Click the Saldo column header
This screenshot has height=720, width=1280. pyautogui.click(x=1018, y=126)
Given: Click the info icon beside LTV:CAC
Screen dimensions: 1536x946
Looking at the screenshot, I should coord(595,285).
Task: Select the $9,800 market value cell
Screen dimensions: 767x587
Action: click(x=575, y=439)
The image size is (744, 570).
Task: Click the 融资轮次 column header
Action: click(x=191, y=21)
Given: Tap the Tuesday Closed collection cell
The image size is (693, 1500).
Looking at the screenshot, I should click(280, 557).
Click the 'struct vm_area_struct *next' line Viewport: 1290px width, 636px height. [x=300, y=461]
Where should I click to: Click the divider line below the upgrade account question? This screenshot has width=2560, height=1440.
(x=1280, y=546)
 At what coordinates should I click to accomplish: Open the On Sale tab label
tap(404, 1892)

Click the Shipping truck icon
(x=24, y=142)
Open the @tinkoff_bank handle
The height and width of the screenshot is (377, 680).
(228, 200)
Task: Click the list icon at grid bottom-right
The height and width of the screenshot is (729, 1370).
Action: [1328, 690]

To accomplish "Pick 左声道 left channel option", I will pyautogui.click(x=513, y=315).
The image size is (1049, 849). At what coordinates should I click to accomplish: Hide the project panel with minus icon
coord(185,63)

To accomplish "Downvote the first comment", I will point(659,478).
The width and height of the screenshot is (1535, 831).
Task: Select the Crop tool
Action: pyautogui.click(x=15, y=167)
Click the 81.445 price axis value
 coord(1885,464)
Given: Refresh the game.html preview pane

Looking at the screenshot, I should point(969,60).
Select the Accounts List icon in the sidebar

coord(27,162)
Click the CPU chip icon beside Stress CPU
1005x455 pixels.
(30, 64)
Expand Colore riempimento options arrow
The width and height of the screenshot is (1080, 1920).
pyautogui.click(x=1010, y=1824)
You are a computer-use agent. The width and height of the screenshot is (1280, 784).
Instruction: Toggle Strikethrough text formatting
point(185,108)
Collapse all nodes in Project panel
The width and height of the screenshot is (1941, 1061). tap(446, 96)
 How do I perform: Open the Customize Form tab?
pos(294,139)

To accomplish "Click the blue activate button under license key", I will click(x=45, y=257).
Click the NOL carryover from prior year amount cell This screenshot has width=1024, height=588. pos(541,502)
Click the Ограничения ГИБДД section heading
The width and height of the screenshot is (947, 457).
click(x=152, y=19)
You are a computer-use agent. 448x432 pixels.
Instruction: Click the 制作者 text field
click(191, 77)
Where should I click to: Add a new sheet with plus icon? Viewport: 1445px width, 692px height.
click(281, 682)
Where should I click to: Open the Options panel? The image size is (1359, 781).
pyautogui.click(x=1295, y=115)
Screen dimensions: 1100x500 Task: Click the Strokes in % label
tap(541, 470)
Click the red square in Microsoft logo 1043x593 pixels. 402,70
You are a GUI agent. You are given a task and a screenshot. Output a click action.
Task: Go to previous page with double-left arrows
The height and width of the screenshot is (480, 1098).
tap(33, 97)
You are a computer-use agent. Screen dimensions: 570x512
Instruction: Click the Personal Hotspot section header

-----

▸ **ABOUT THIS TASK**:
A verbatim output of all the data above is needed.

▸ **PROBLEM SOLUTION**:
Click the Saldo column header
This screenshot has height=720, width=1280. pyautogui.click(x=1018, y=126)
Given: Click the info icon beside LTV:CAC
Screen dimensions: 1536x946
Looking at the screenshot, I should coord(595,285).
Task: Select the $9,800 market value cell
Screen dimensions: 767x587
Action: click(x=575, y=439)
The image size is (744, 570).
Task: Click the 融资轮次 column header
Action: click(x=191, y=21)
Given: Tap the Tuesday Closed collection cell
The image size is (693, 1500).
Looking at the screenshot, I should click(280, 557).
Click the 'struct vm_area_struct *next' line Viewport: 1290px width, 636px height. [x=300, y=461]
Where should I click to: Click the divider line below the upgrade account question? This screenshot has width=2560, height=1440.
(x=1280, y=546)
 At what coordinates should I click to accomplish: Open the On Sale tab label
tap(404, 1892)

Click the Shipping truck icon
(x=24, y=142)
Open the @tinkoff_bank handle
The height and width of the screenshot is (377, 680).
(228, 200)
Task: Click the list icon at grid bottom-right
The height and width of the screenshot is (729, 1370).
Action: [1328, 690]

To accomplish "Pick 左声道 left channel option", I will pyautogui.click(x=513, y=315).
The image size is (1049, 849). At what coordinates should I click to accomplish: Hide the project panel with minus icon
coord(185,63)

To accomplish "Downvote the first comment", I will point(659,478).
The width and height of the screenshot is (1535, 831).
Task: Select the Crop tool
Action: pyautogui.click(x=15, y=167)
Click the 81.445 price axis value
 coord(1885,464)
Given: Refresh the game.html preview pane

Looking at the screenshot, I should point(969,60).
Select the Accounts List icon in the sidebar

coord(27,162)
Click the CPU chip icon beside Stress CPU
1005x455 pixels.
(30, 64)
Expand Colore riempimento options arrow
The width and height of the screenshot is (1080, 1920).
pyautogui.click(x=1010, y=1824)
You are a computer-use agent. The width and height of the screenshot is (1280, 784).
Instruction: Toggle Strikethrough text formatting
point(185,108)
Collapse all nodes in Project panel
The width and height of the screenshot is (1941, 1061). tap(446, 96)
 How do I perform: Open the Customize Form tab?
pos(294,139)

To accomplish "Click the blue activate button under license key", I will click(x=45, y=257).
Click the NOL carryover from prior year amount cell This screenshot has width=1024, height=588. pos(541,502)
Click the Ограничения ГИБДД section heading
The width and height of the screenshot is (947, 457).
click(x=152, y=19)
You are a computer-use agent. 448x432 pixels.
Instruction: Click the 制作者 text field
click(191, 77)
Where should I click to: Add a new sheet with plus icon? Viewport: 1445px width, 692px height.
click(281, 682)
Where should I click to: Open the Options panel? The image size is (1359, 781).
pyautogui.click(x=1295, y=115)
Screen dimensions: 1100x500 Task: Click the Strokes in % label
tap(541, 470)
Click the red square in Microsoft logo 1043x593 pixels. 402,70
You are a GUI agent. You are given a task and a screenshot. Output a click action.
Task: Go to previous page with double-left arrows
The height and width of the screenshot is (480, 1098).
tap(33, 97)
You are a computer-use agent. Screen dimensions: 570x512
Instruction: Click the Personal Hotspot section header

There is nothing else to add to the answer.